La presa di posizione di Unionmeccanica
«In merito alle recenti dichiarazioni secondo cui gli infortuni sul lavoro sarebbero “un problema che si concentra nelle piccole imprese”», dice Antonio Casano, «riteniamo necessario riportare il dibattito su basi più equilibrate e aderenti alla realtà del sistema produttivo italiano». Una premessa che chiarisce subito l’obiettivo dell’intervento: evitare letture riduttive di un fenomeno complesso.
Non è una questione di dimensione aziendale
Casano entra poi nel merito, spiegando che «attribuire alle sole imprese di piccole dimensioni la responsabilità del fenomeno significa ignorare la complessità delle dinamiche che incidono sulla sicurezza nei luoghi di lavoro». Gli infortuni, sottolinea, «non dipendono dalla dimensione aziendale», ma da «un insieme di fattori che attraversano l’intera filiera produttiva», come organizzazione del lavoro, formazione, investimenti e qualità dei processi.

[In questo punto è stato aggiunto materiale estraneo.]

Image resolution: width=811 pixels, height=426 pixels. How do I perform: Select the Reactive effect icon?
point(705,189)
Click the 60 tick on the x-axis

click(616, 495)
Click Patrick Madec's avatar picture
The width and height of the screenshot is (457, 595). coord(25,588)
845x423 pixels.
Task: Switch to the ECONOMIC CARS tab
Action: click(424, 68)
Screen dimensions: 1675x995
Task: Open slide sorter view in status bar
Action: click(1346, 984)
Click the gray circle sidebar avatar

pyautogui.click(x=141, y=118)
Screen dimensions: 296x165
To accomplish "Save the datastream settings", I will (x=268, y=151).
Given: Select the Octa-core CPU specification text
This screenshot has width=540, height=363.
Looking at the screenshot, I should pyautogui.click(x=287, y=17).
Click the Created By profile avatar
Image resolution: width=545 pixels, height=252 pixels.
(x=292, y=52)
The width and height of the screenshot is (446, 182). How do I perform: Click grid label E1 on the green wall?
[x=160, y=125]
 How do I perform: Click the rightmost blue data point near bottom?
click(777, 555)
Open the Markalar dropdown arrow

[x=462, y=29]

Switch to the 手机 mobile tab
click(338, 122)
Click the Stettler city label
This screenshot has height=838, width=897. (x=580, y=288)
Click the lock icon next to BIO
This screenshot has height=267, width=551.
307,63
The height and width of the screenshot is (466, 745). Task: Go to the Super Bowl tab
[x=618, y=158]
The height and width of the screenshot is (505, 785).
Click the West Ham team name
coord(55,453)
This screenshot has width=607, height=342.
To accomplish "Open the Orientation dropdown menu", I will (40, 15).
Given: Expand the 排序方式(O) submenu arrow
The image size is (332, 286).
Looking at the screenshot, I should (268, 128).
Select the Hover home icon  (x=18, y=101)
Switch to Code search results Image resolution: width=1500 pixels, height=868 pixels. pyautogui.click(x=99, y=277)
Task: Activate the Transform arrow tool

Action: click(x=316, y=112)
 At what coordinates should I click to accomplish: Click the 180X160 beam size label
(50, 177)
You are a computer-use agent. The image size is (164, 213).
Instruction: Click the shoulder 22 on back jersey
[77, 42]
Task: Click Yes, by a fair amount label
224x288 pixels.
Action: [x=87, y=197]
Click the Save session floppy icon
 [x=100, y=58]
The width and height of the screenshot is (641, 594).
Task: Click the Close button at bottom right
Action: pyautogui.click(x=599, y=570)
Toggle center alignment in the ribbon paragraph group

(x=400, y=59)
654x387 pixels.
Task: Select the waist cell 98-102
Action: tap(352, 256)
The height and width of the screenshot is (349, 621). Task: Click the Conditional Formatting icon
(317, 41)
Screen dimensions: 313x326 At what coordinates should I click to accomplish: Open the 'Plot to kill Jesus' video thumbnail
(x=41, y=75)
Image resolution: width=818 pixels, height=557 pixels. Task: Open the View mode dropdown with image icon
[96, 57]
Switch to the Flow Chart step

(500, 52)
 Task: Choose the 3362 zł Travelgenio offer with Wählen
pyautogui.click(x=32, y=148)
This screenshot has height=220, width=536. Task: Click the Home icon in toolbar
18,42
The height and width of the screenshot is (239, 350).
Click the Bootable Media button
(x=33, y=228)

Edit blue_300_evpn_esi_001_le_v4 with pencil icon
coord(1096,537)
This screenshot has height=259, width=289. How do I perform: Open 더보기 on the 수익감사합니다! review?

Il ruolo delle piccole imprese
Nel testo viene rivendicato anche il ruolo delle realtà minori: «Le piccole imprese rappresentano una componente essenziale dell’industria italiana e, nella quasi totalità dei casi, operano con serietà, investono in sicurezza e rispettano le norme». Ridurre tutto a una questione di “taglia”, avverte Casano, «rischia di alimentare una narrazione ingiusta e fuorviante».
La corresponsabilità lungo le filiere
Il vero nodo, secondo Unionmeccanica Torino, è un altro: «la corresponsabilità lungo le filiere: appalti, subforniture, pressioni competitive e tempi produttivi che coinvolgono imprese grandi e piccole». È qui che «occorre intervenire», rafforzando il coordinamento e garantendo «controlli efficaci e proporzionati».
Un messaggio al sistema produttivo
La conclusione è netta: «La sicurezza sul lavoro non può diventare terreno di contrapposizione tra categorie produttive». Serve «una strategia nazionale condivisa», capace di intervenire dove necessario «senza generalizzazioni che non aiutano né il dibattito né la tutela dei lavoratori».